> _About this exercise_
Every line from the one that includes "日産 スカイライン GTR BCNR33 RB26DET 成約車" to the end of the entries should be written out exactly, with the first and last included.
====
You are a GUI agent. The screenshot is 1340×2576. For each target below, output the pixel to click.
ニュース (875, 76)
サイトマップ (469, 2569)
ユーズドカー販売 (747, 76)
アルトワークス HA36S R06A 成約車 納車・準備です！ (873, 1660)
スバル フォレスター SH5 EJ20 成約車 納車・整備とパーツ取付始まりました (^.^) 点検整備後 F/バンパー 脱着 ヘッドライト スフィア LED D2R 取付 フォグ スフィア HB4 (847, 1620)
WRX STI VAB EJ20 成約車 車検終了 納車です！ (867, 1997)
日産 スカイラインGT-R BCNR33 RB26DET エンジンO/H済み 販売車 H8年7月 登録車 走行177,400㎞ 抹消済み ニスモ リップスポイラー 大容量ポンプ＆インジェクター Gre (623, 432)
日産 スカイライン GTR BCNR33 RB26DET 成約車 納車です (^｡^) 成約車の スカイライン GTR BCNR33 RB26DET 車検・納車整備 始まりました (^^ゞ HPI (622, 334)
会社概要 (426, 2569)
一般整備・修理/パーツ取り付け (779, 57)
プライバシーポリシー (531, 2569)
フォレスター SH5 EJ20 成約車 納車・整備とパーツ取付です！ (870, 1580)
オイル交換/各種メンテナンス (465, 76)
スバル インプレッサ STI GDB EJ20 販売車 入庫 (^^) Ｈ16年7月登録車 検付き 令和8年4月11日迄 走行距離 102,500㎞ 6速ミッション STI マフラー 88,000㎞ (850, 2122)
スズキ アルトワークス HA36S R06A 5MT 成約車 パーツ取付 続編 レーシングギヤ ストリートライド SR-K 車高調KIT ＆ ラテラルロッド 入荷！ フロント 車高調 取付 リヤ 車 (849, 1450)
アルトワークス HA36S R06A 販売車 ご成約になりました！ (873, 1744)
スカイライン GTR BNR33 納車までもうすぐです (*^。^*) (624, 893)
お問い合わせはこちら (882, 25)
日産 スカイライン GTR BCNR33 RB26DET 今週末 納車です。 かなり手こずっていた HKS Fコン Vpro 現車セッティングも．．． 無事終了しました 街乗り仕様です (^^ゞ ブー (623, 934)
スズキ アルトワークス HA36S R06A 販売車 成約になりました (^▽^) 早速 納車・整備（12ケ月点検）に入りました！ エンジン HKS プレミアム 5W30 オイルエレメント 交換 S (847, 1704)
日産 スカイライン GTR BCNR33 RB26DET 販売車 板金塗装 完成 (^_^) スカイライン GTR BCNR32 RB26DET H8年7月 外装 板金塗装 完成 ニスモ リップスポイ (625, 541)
====
> _Task result_
日産 スカイライン GTR BCNR33 RB26DET 成約車 納車です (^｡^) 成約車の スカイライン GTR BCNR33 RB26DET 車検・納車整備 始まりました (^^ゞ HPI (622, 334)
会社概要 (426, 2569)
一般整備・修理/パーツ取り付け (779, 57)
プライバシーポリシー (531, 2569)
フォレスター SH5 EJ20 成約車 納車・整備とパーツ取付です！ (870, 1580)
オイル交換/各種メンテナンス (465, 76)
スバル インプレッサ STI GDB EJ20 販売車 入庫 (^^) Ｈ16年7月登録車 検付き 令和8年4月11日迄 走行距離 102,500㎞ 6速ミッション STI マフラー 88,000㎞ (850, 2122)
スズキ アルトワークス HA36S R06A 5MT 成約車 パーツ取付 続編 レーシングギヤ ストリートライド SR-K 車高調KIT ＆ ラテラルロッド 入荷！ フロント 車高調 取付 リヤ 車 (849, 1450)
アルトワークス HA36S R06A 販売車 ご成約になりました！ (873, 1744)
スカイライン GTR BNR33 納車までもうすぐです (*^。^*) (624, 893)
お問い合わせはこちら (882, 25)
日産 スカイライン GTR BCNR33 RB26DET 今週末 納車です。 かなり手こずっていた HKS Fコン Vpro 現車セッティングも．．． 無事終了しました 街乗り仕様です (^^ゞ ブー (623, 934)
スズキ アルトワークス HA36S R06A 販売車 成約になりました (^▽^) 早速 納車・整備（12ケ月点検）に入りました！ エンジン HKS プレミアム 5W30 オイルエレメント 交換 S (847, 1704)
日産 スカイライン GTR BCNR33 RB26DET 販売車 板金塗装 完成 (^_^) スカイライン GTR BCNR32 RB26DET H8年7月 外装 板金塗装 完成 ニスモ リップスポイ (625, 541)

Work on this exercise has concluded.